The best way to get up to Council Crest is via OHSU..hehe. Just ride up to Terwilliger and go up Campus Dr. past Casey eye (around 9-11%) and wind yourself around the corner and ride past the tram tower all the way up to Sam Jackson. Then take a left and keep going until you pass the Plaid pantry where the road becomes SW Gibbs, you have about 8-9% grade here and it bumps up to about 11-12% near the top before you hit Fairmount. Now take a left onto Fairmount and wind around the false flat (about 2-3%) until you hit Bertha Ave. which is a little side street on the right that is ultra steep (kicks up to 16%) just stay right and it dumps you onto Council Crest Dr. and just hang a left and take it all the way up. 

I commute to OHSU so I know these climbs like the back of my hand.


----------



## mcsqueak (Apr 22, 2010)

OK, so I just moved over to my new place off of Sylvan... these hills are going to eat me alive. 
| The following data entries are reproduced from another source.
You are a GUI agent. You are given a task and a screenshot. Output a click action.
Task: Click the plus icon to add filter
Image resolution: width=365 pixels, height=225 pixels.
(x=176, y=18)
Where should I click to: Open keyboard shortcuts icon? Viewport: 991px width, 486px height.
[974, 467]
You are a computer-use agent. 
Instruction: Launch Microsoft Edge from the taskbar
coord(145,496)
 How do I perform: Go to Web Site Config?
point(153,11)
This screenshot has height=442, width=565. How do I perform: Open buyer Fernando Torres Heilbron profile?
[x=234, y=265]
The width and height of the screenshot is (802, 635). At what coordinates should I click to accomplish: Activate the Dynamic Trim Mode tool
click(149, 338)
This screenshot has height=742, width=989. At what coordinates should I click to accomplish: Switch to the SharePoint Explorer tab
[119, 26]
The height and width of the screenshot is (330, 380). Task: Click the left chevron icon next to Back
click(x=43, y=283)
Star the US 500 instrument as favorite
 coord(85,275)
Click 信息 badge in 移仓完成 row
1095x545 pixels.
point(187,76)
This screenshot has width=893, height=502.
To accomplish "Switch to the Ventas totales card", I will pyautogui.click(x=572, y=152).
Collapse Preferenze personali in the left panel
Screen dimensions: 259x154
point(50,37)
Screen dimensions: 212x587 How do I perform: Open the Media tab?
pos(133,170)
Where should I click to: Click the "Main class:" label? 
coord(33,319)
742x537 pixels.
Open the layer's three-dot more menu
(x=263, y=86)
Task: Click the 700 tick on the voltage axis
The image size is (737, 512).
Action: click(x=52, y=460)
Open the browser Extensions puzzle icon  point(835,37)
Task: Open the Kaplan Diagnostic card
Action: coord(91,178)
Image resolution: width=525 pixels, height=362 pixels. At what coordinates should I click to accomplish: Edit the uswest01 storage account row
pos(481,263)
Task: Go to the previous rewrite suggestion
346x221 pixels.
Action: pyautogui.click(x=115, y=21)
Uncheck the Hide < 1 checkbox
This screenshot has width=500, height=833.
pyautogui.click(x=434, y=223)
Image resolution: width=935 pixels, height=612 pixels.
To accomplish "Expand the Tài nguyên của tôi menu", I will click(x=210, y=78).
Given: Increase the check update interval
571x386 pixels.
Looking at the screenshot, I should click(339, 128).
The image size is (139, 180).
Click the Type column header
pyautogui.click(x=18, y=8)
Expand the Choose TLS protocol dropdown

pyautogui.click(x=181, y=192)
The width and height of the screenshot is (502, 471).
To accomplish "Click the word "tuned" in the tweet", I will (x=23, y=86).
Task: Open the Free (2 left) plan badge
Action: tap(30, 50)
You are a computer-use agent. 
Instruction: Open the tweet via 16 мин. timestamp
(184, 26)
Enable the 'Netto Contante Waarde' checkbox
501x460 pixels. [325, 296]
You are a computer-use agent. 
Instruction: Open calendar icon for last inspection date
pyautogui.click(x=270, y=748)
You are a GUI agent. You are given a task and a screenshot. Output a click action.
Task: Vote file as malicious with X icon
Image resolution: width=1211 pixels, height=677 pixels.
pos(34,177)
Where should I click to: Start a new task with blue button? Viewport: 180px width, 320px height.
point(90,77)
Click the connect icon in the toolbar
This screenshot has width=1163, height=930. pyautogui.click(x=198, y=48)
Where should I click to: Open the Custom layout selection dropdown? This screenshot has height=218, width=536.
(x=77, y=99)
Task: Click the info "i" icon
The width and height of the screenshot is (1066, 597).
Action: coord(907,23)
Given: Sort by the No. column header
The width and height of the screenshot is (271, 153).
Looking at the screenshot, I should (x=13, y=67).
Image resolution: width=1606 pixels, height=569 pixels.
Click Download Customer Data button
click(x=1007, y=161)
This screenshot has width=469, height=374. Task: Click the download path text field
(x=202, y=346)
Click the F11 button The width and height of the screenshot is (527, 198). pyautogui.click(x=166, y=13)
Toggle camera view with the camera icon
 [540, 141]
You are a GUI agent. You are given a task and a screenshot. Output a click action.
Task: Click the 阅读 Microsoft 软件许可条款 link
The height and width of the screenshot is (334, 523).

At my old place in NE, I had to actively look for hills, so I started doing Mt. Tabor on most every solo ride. Now all I have are "Mt. Tabors" to ride.

I suffer pretty badly on climbs, but at least it'll make me stronger, hopefully more quickly!


----------



## thumbprinter (Jun 8, 2009)

danielc said:


> The best way to get up to Council Crest is via OHSU..hehe. Just ride up to Terwilliger and go up Campus Dr. past Casey eye (around 9-11%) and wind yourself around the corner and ride past the tram tower all the way up to Sam Jackson. Then take a left and keep going until you pass the Plaid pantry where the road becomes SW Gibbs, you have about 8-9% grade here and it bumps up to about 11-12% near the top before you hit Fairmount. Now take a left onto Fairmount and wind around the false flat (about 2-3%) until you hit Bertha Ave. which is a little side street on the right that is ultra steep (kicks up to 16%) just stay right and it dumps you onto Council Crest Dr. and just hang a left and take it all the way up.
> 
> I commute to OHSU so I know these climbs like the back of my hand.


thanks for the alternate route to fairmount - i'll check it out next time i'm over that way. 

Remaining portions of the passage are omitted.